In [0]:
orders = spark.read.csv(
    '/public/retail_db/orders',
    schema='order_id INT, order_date STRING, order_customer_id INT, order_status STRING'
)
from pyspark.sql.functions import *

In [0]:
# DROPPING COLUMNS

orders.drop("order_status")

cols_to_drop = [col('order_id'), col('order_date')]
orders.drop(*cols_to_drop)


# DROPPING ROWS

orders.distinct()
orders.dropDuplicates(['order_date', 'order_customer_id'])

orders.na.drop(how='any', thresh=3, subset=['order_date', 'order_customer_id'])

In [0]:
# Typical column dropping:

orders.drop("order_status").show(n=3, truncate=False)

+--------+---------------------+-----------------+
|order_id|order_date           |order_customer_id|
+--------+---------------------+-----------------+
|1       |2013-07-25 00:00:00.0|11599            |
|2       |2013-07-25 00:00:00.0|256              |
|3       |2013-07-25 00:00:00.0|12111            |
+--------+---------------------+-----------------+
only showing top 3 rows



In [0]:
# We can also drop multiple columns at once

cols_to_drop = [col('order_id'), col('order_date')]
orders.drop(*cols_to_drop).show(n=3, truncate=False)

+-----------------+---------------+
|order_customer_id|order_status   |
+-----------------+---------------+
|11599            |CLOSED         |
|256              |PENDING_PAYMENT|
|12111            |COMPLETE       |
+-----------------+---------------+
only showing top 3 rows



In [0]:
# Dropping column that doesn't exist is ignored:

orders.drop("order_sample").show(n=3, truncate=False)
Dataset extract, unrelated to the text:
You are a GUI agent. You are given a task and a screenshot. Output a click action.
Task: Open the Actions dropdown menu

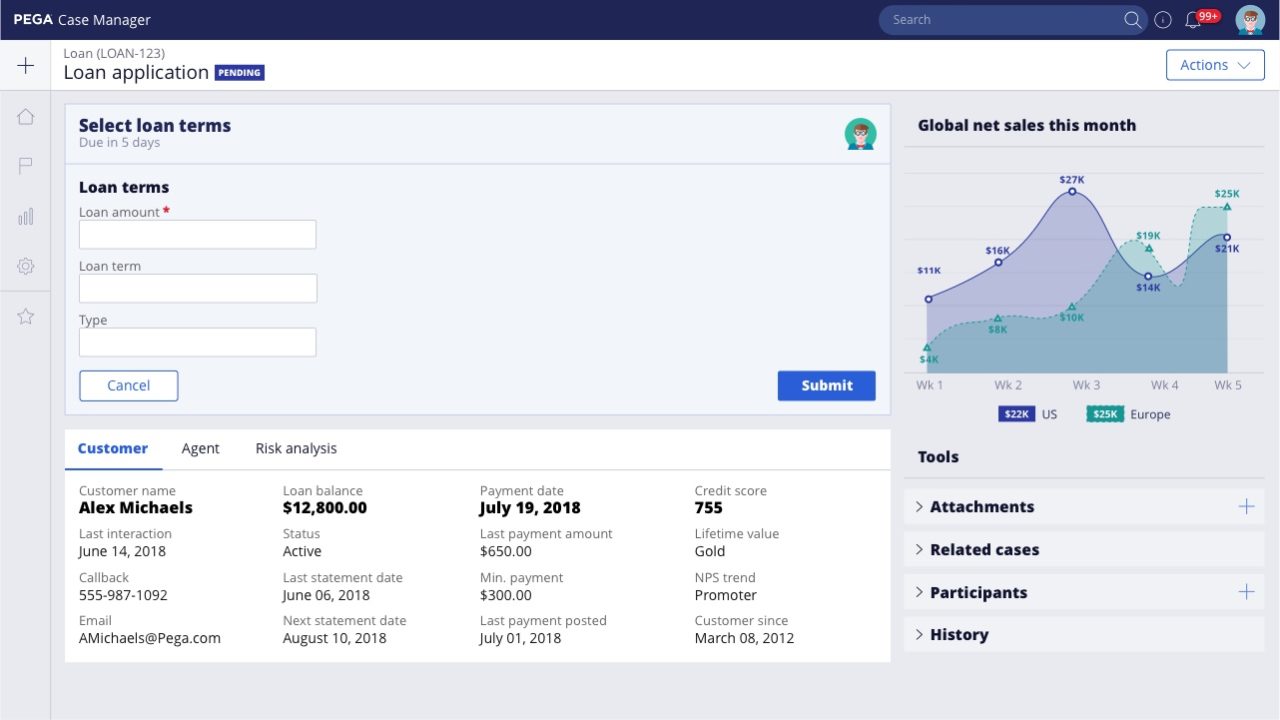(1214, 64)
+--------+---------------------+-----------------+---------------+
|order_id|order_date           |order_customer_id|order_status   |
+--------+---------------------+-----------------+---------------+
|1       |2013-07-25 00:00:00.0|11599            |CLOSED         |
|2       |2013-07-25 00:00:00.0|256              |PENDING_PAYMENT|
|3       |2013-07-25 00:00:00.0|12111            |COMPLETE       |
+--------+---------------------+-----------------+---------------+
only showing top 3 rows



In [0]:
# df.distinct() - distinct is applied to all columns

print(orders.count())
orders.select('order_date').distinct().count()

68883


364

In [0]:
# df.dropDuplicates(subset<list>) - lets us specify which columns to consider for duplicate detection

print(orders.count())
orders.dropDuplicates(['order_date', 'order_customer_id']).count()

68883


68321

In [0]:
# To drop nulls we can use 2 options:
#   df.na.drop()
#   df.dropna()

'''
    Parameters
    ----------
    how : str, optional, the values that can be 'any' or 'all', default 'any'.
        If 'any', drop a row if it contains any nulls.
        If 'all', drop a row only if all its values are null.
    thresh: int, optional, default None.
        If specified, drop rows that have less than `thresh` non-null values.
        This overwrites the `how` parameter.
    subset : str, tuple or list, optional
        optional list of column names to consider.
'''

help(orders.na.drop)

Help on method drop in module pyspark.sql.dataframe:

drop(how: str = 'any', thresh: Optional[int] = None, subset: Union[str, Tuple[str, ...], List[str], NoneType] = None) -> pyspark.sql.dataframe.DataFrame method of pyspark.sql.dataframe.DataFrameNaFunctions instance
    Returns a new :class:`DataFrame` omitting rows with null values.
    :func:`DataFrame.dropna` and :func:`DataFrameNaFunctions.drop` are
    aliases of each other.
    
    .. versionadded:: 1.3.1
    
    .. versionchanged:: 3.4.0
        Supports Spark Connect.
    
    Parameters
    ----------
    how : str, optional, the values that can be 'any' or 'all', default 'any'.
        If 'any', drop a row if it contains any nulls.
        If 'all', drop a row only if all its values are null.
    thresh: int, optional, default None.
        If specified, drop rows that have less than `thresh` non-null values.
        This overwrites the `how` parameter.
    subset : str, tuple or list, optional
        optional list of co